それからは血肉に飢えたゾンビの様にそれらを貪った。
「おいおい、そんなに腹が減ってたのか?」神崎は笑みを浮かべながら、紙コップにコーラを注いでくれた。
あきらは返答することなく、コーラを一気に流し込む。
「……加藤、俺も二階に行くから後で来いよ」
あきらは飽食感を得て一呼吸置いた。「さっきから俺のことを加藤、加藤、と呼ぶけど人違いですよ。俺の名前は中村あきらです」
「……どういう意図があってそんなことを言っているのかは知らないけど、誰かみたいに投げ出さないでくれて感謝してるよ――でも、これ以上は変なことを言わないでくれ。皆、今は余裕がないんだよ」と、神崎は言って、二階に向かった。
あきらは二の句が継げず、神崎の後ろ姿をただ見つめるしかなかった。
冷静になって考えてみると、どうしてこんな場所で知らない人と話しながら食事をしているのか? そんなに、『加藤』という奴に俺は似ているのか? と、あきらは思案した。しかし、そんなことに思いを巡らせても馬鹿らしくなるだけだ。いずれにせよ結果的にはお腹も喉も満たされたことには違いないので、用を足したらすぐに店を出よう、とあきらは考えた。
あきらはトイレがあるとおぼしき場所に向かって歩き始める。その途中誰かの話し声が聞こえてきたので、なぜか見つかってはいけないと思い、近くの壁に身を潜める。あきらは顔を半分出して様子を確認した。背の低い男が携帯電話で話しているようだ。金色の髪の毛を手で触りながら、顔を縦に振っている。
あきらは電話が終わるのをじっくりと待った。電話を切ることはなかったが、男はそのまま向こうに歩き始め遠ざかっていく。
しばらく歩き回り、どうにかトイレを発見した。文字通り『トイレ』とマジックペンで書かれた紙が、木製のドアにガムテープで貼ってある。どうやら兼用のようで内側から鍵をかける必要があった。
目の前の荷物置き場にビジネスバッグを乗せ、チャックを下げて放尿する。仕事を終えてから今まで、一度もトイレに行っていなかったので随分と時間がかかった。

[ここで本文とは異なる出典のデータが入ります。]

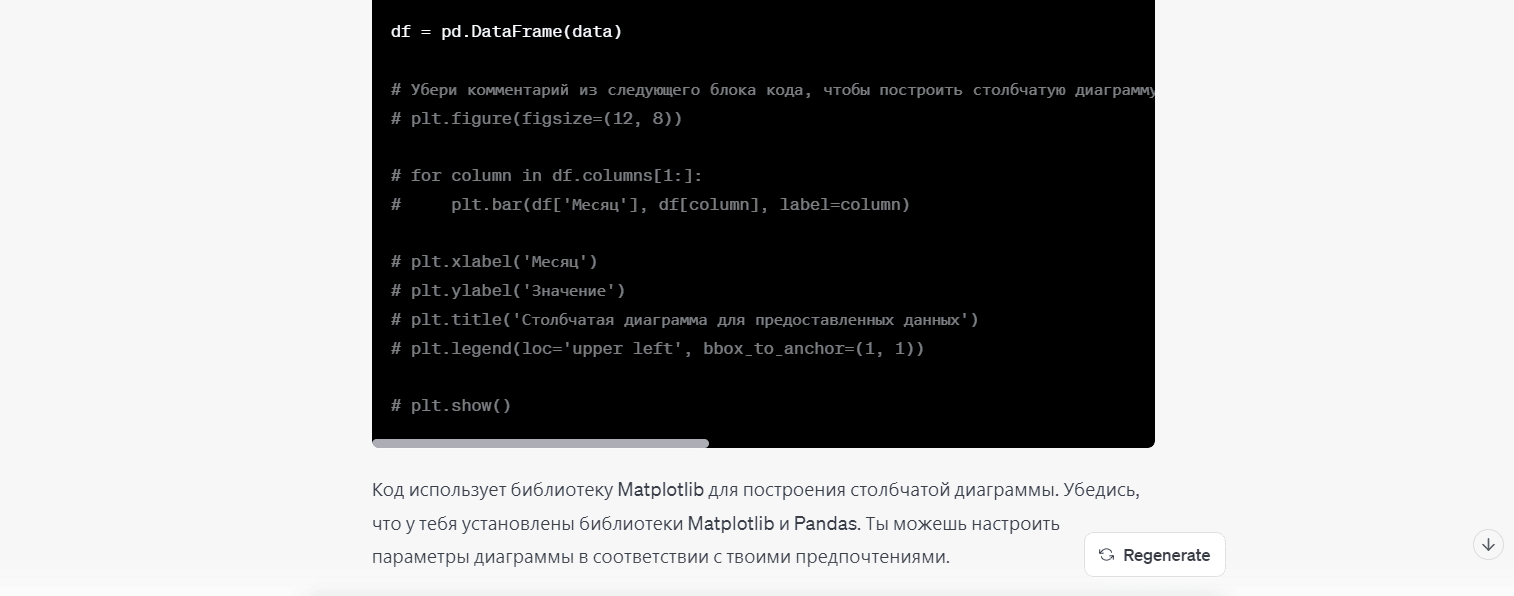Click the empty scrollbar track right of thumb
The height and width of the screenshot is (596, 1514).
point(930,443)
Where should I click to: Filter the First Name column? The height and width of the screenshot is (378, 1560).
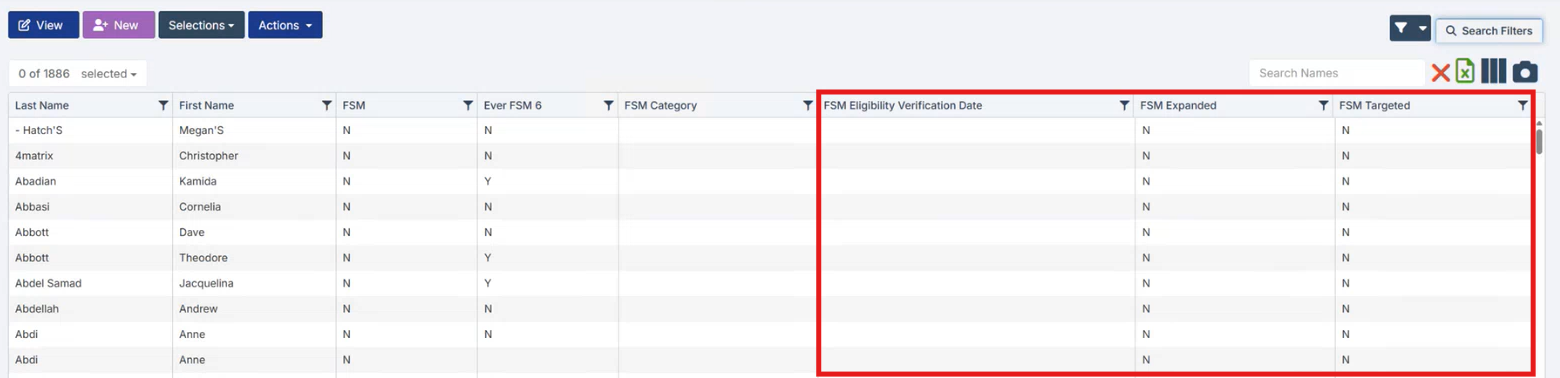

小便を終えて洗面所で手を洗っていると、トイレの把手がガチャガチャと動く。あきらはそこに視線を向けた。ガチャガチャとまた動く。そして、トントンとノックの音に切り替わった。あきらは返事をしようか迷う――その前に、外の人が傍を離れるまでここに籠城しようかとも考えた。だが、一体何に怯えているのか? と思い、「すいません。すぐに出ます」と答えた。
外から「はーい」と女性の声で返事が聞こえた。あきらは急いで濡れた手をスラックスで拭き、ドアを開けた。
「――うわっ!」あきらは驚倒する。
目の前に立ちつくす女の顔に驚いたのだ。肌は異様に白く、眼の周りは黒く濁っていた。それに口から血を流し、顔のあちこちにナイフで切られたような傷があった。瞳孔は人間のそれとは思えないほどに縮んでいる。